Among women in the study who had been diagnosed with cancer during the last 5 years of the study period, 21% put on at least 11 lb over 4 years, while only 11% of the cancer-free women put on this much weight over 4 years.

Does chemotherapy contribute to weight-gain association?

Women who had completed chemotherapy within 5 years of the study were found to be 2.1 times as likely as women who had not had cancer to gain at least 11 lb during the study.

After taking into account other factors that may have influenced weight, such as age, menopausal status and level of physical activity, the association between cancer history and weight gain remained strong.

“Above and beyond age and menopausal status, there seems to be a weight gain associated with treatment of cancer, particularly in women having chemotherapy and those diagnosed with estrogen receptor-negative, invasive cancers,” says Amy Gross, a doctoral candidate in epidemiology at the Bloomberg School of Public Health.

Cholesterol-blocking drugs also seemed to affect weight gain among breast cancer survivors. Women who had been treated with chemotherapy and who now used statins gained an average of 10 lb more than cancer-free women using statins and women from both groups who did not use statins.

Among both the breast cancer survivors and cancer-free women who had a family history of breast cancer, the study found a high prevalence of overweight participants – 46.9% of breast cancer survivors and 55.1% of cancer-free women with a family history of breast cancer were overweight or obese. This group included women with an inherited predisposition for breast cancer, such as carrying the BRCA1 or BRCA2 gene mutations.

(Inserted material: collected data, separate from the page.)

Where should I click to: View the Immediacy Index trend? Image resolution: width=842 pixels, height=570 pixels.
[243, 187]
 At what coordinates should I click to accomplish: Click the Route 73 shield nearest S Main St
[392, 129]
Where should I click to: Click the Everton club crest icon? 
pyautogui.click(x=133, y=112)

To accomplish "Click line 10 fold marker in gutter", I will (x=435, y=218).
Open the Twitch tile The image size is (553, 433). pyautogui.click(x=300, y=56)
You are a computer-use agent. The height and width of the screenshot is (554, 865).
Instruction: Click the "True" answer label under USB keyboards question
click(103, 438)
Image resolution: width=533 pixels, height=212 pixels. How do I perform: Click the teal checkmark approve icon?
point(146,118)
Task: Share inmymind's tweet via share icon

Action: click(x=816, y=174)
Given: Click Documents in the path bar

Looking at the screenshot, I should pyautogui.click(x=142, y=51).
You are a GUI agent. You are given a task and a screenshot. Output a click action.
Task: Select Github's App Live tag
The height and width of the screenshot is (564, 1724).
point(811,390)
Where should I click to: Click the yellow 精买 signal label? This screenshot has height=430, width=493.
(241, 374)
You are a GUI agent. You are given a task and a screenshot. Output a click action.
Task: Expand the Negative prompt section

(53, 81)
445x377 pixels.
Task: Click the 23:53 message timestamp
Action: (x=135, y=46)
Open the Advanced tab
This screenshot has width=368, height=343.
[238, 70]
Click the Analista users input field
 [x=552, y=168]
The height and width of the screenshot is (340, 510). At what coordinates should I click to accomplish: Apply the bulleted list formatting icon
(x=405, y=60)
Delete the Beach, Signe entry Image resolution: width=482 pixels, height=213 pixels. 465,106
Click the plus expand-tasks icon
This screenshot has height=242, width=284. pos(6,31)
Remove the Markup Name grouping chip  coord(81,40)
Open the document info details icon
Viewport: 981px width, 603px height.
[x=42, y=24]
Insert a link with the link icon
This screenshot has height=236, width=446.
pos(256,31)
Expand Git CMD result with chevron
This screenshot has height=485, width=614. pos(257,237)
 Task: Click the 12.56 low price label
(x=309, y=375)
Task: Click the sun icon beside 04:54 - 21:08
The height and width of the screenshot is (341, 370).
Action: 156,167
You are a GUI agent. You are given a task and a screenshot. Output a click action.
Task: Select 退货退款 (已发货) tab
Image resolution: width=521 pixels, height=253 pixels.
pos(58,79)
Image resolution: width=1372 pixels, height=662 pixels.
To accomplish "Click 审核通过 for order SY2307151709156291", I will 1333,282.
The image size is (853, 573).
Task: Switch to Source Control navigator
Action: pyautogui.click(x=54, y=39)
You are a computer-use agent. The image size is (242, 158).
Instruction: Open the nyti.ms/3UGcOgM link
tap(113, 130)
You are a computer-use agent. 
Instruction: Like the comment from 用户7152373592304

Kala Visvanathan, an associate professor of epidemiology at the Johns Hopkins Bloomberg School of Public Health and director of the Clinical Cancer Genetics and Prevention Service at the Kimmel Cancer Center, says:

“There is limited data on weight change in breast cancer survivors, including those at higher risk for the disease compared to the general population. A lot of studies have focused on breast cancer survivors alone, so we don’t get a sense of whether women without cancer gain more or less weight, or whether the gain is due to the cancer or the treatment.”

The team will continue to follow-up with the group every 3-4 years to investigate the long-term weight changes of the women.

Visvanathan says that the authors are not suggesting any weight gain intervention at the time of chemotherapy. “But we are suggesting that oncologists, internists or anyone treating breast cancer survivors, including those with a family history of the disease, could help them monitor their weight over the long term,” she explains.